In reality, one can’t determine from the article whether this is a fair criticism of the users, or actually something that should be aimed elsewhere. But it would not be impossible for any given organisation to internally promote understanding of such systems.

They also imply one possible monitoring solution. It’s good practice to regularly monitor the output of your model for scoring accuracy – but one can also monitor the consequence of the decisions it’s making, irrespective of accuracy. This is especially possible if you are, for legal or ethical reasons, particularly concerned about certain biases, even over pure model accuracy.

Worried if your model is outputting racist decisions? Well, if you can, why not correlate its results with “race” and look for patterns? Even before designing it you could remove any variables that you have determined to have certain degree of cross-correlation with race if you wanted to be really careful. But know that – depending on the task at hand – this might jeopardise model accuracy and hence be a hard sell in many environments.

No-one can argue that the main point of a lot of these predictive models is to optimise for accuracy. But then be aware of exactly what “accuracy” means. History is full of prejudice, and models can certainly reproduce it.

If you’re a luxury brand trying to target the customers with the most spare money then an obvious variable might be “pay received”. But don’t forget, according to the Fawcett Society:

In modern Britain, despite the 1970 Equal Pay Act, women still earn less than men. The gender pay gap remains the clearest and most dramatic example of economic inequality for women today.

So optimising for pay may have some correlation with favouring men over women. Does this matter to you? If, in your context, it does then tread with care!

If you’re a police department, trying to target people likely to commit the most serious of crimes, then “length of prison sentence” might be a sensible input. But beware – the Wall Street Journal reports:

Prison sentences of black men were nearly 20% longer than those of white men for similar crimes in recent years, an analysis by the U.S. Sentencing Commission found.

So optimising for length of prison sentence may be unfairly biasing your “crime score” to select black people over white people.
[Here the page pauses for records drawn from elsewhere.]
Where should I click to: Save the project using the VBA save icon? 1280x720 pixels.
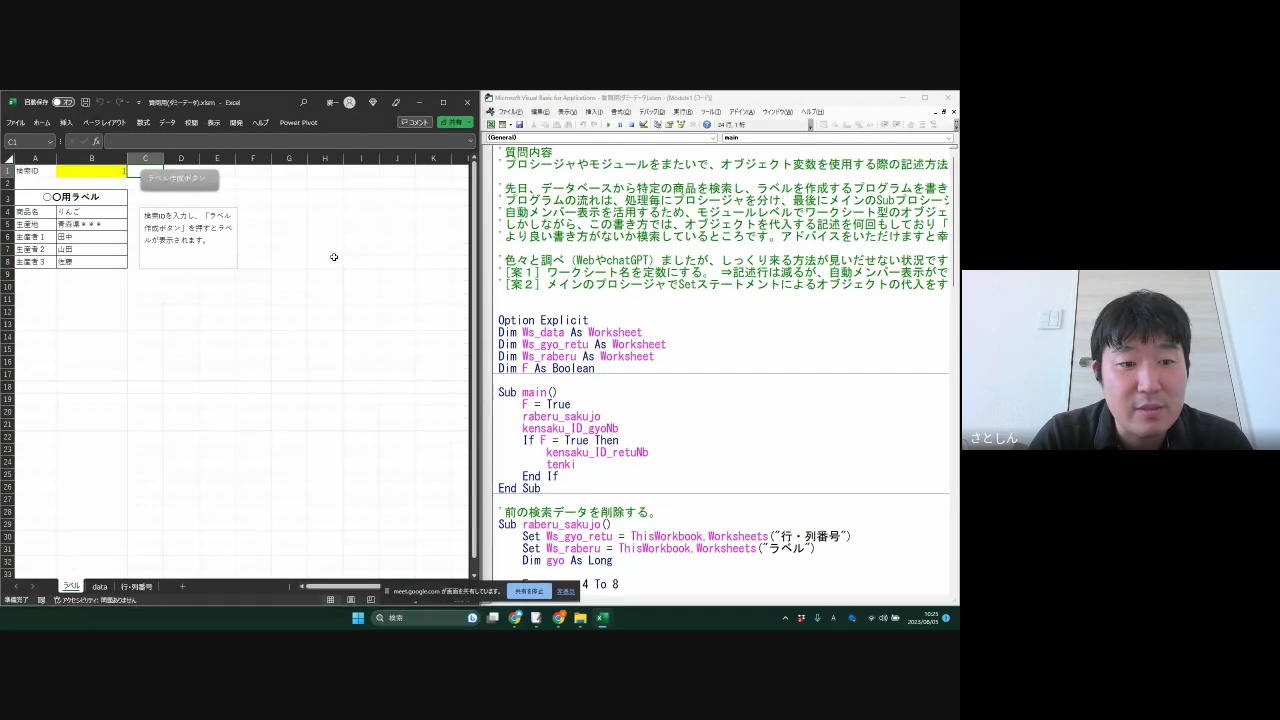(519, 125)
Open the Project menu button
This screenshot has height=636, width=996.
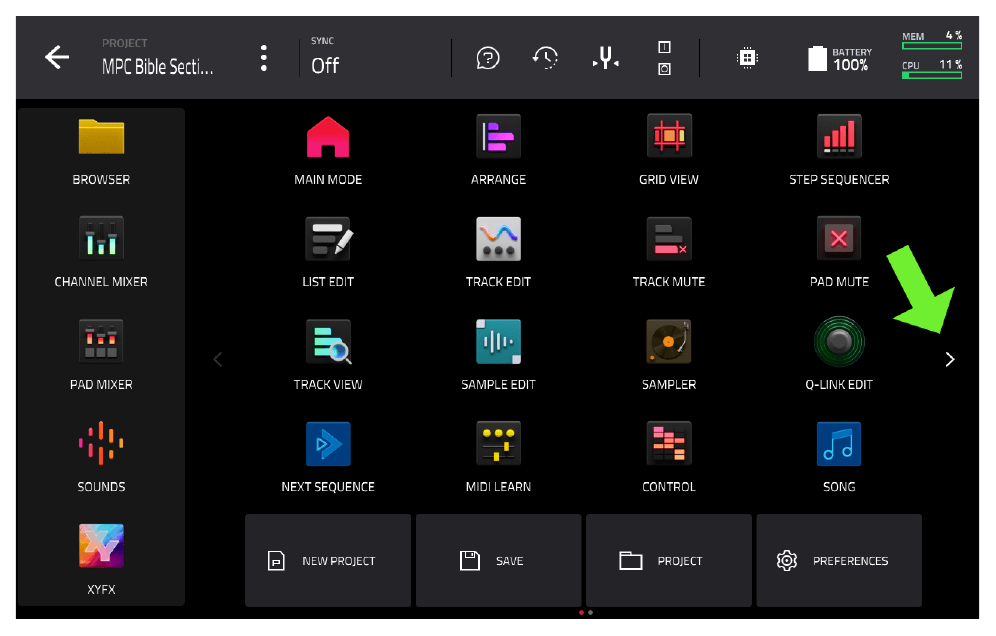(669, 561)
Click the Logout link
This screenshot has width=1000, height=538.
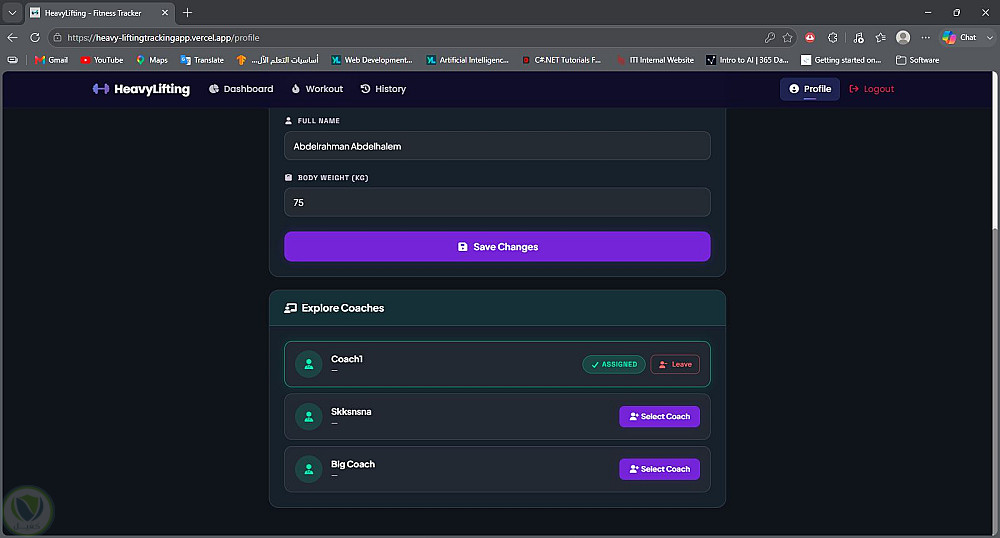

So, try and evade potential “judge bias” by just using the fact of arrest? Sorry, that probably won’t work much better. Here’s one example why from Jonathon Rothwell of the Brookings Institute:

Blacks remain far more likely than whites to be arrested for selling drugs (3.6 times more likely) or possessing drugs (2.5 times more likely).

Here’s the real shock: whites are actually more likely than blacks to sell drugs and about as likely to consume them.
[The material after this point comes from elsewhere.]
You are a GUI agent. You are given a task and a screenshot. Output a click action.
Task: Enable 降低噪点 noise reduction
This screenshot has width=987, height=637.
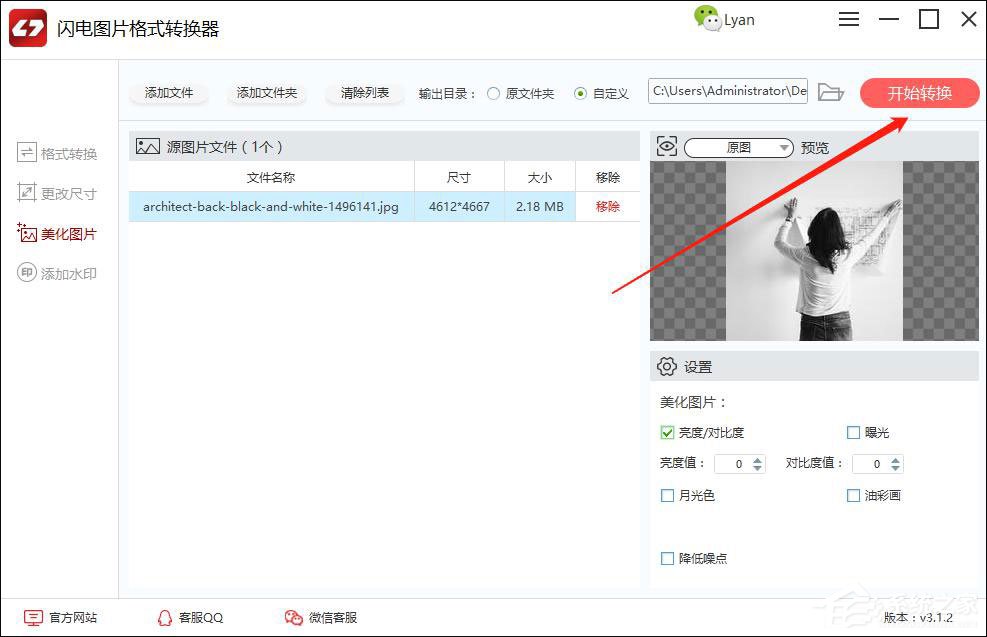click(666, 558)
So optimising for historical arrest statistics may also entail unfairly selecting black people over white people, because – before big data came near to police departments – some already were unfairly selecting black people over white people for other reasons. Does this matter to you? If so, once more, tread with care!

There’s probably no simple, generic, solution to avoid these issues. We are easily already at the point where most human users don’t really understand what creates the output of most data models in any depth.

The point can only be to never assume that even if a model uses a mathematically rigorous algorithm, an unbiased methodology and data that is considered to be an fair view of reality, that its outcome will respect “equal rights”. There is an implicit conflict in some cases between optimising for model accuracy – which may involve internally recreating parts of the world that we don’t especially like – and using data for the common good.